◆ Instruções ◆
1/ Copie do texto sobre o Protetorado no Marrocos o trecho entre "O Protetorado, que" e "a dinastia alauí.", inclusive.
2/ Responda com base no texto sobre o Protetorado no Marrocos:
(a) Em que ano se lembrou o centenário do Protetorado?
(b) Que país administrava o norte do Marrocos?
(c) Que dinastia se manteve no trono?
3/ Dê continuidade ao texto sobre o Protetorado no Marrocos, começando logo depois da última frase apresentada.

◆ Texto fornecido ◆

......

Protetorado no Marrocos: crônica de um centenário esquecido
O Protetorado significou para o Marrocos a partilha entre um norte empobrecido, administrado pela Espanha, e um centro-sul sob domínio francês
Da Redação
Publicado em 24 de dezembro de 2012 às 10h15.
Rabat - O ano de 2012, no qual se lembra o centenário do Protetorado franco-espanhol sobre o Marrocos, passou quase despercebido no país norte-africano, a exceção de algumas iniciativas acadêmicas, apesar de ser considerada uma data crucial na história da nação.
O Protetorado, que se estendeu entre 1912 e 1956 (data da independência), significou para o Marrocos a partilha entre um norte empobrecido, administrado pela Espanha, e um centro-sul conhecido como "o Marrocos útil" sob domínio francês.
Costuma-se considerar o Protetorado como a versão mais "amável" do colonialismo, dado que não teve os níveis de violência da vizinha Argélia, também colonizada pela França mas com um regime de pura ocupação; no Marrocos, pelo contrário, se manteve a ficção de uma colonização "pactuada" e se manteve no trono a dinastia alauí.

......

◆ Linhas de dados ◆

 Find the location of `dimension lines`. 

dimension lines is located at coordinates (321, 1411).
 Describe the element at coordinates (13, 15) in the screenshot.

......

◆ Respostas por tarefa ◆
1/
O Protetorado, que se estendeu entre 1912 e 1956 (data da independência), significou para o Marrocos a partilha entre um norte empobrecido, administrado pela Espanha, e um centro-sul conhecido como "o Marrocos útil" sob domínio francês.
Costuma-se considerar o Protetorado como a versão mais "amável" do colonialismo, dado que não teve os níveis de violência da vizinha Argélia, também colonizada pela França mas com um regime de pura ocupação; no Marrocos, pelo contrário, se manteve a ficção de uma colonização "pactuada" e se manteve no trono a dinastia alauí.

2/
(a) 2012
(b) A Espanha
(c) A dinastia alauí

3/
Para o historiador marroquino Mustafa Buaziz, um dos fundadores da revista pioneira na divulgação histórica "Zamane", o Protetorado "trouxe ao país o modernismo, entendido em seu aspecto material: tecnologia, comunicações, urbanismo e infraestruturas".
"No entanto, não trouxe modernidade, ou seja, uma mudança nas mentalidades e uma concepção do Estado como contrato social, com uma legitimidade que emane do povo, uma educação universal e o sentido de uma cidadania que goza de igualdade de oportunidades", continua o historiador.
"O Protetorado significou em grande medida um atraso da modernidade, por ser esta identificada com o ocupante, o que paradoxalmente significou um passo atrás no processo de secularização do Estado", explica Buaziz.
Os colonizadores do Marrocos, e especialmente os franceses, não mudaram a relação de forças no país, mas sim deslocaram a hegemonia, que passou de ser religiosa, nas mãos de um sultão, a ser política, nas mãos de um rei, embora em ambos os casos se tratasse da mesma pessoa.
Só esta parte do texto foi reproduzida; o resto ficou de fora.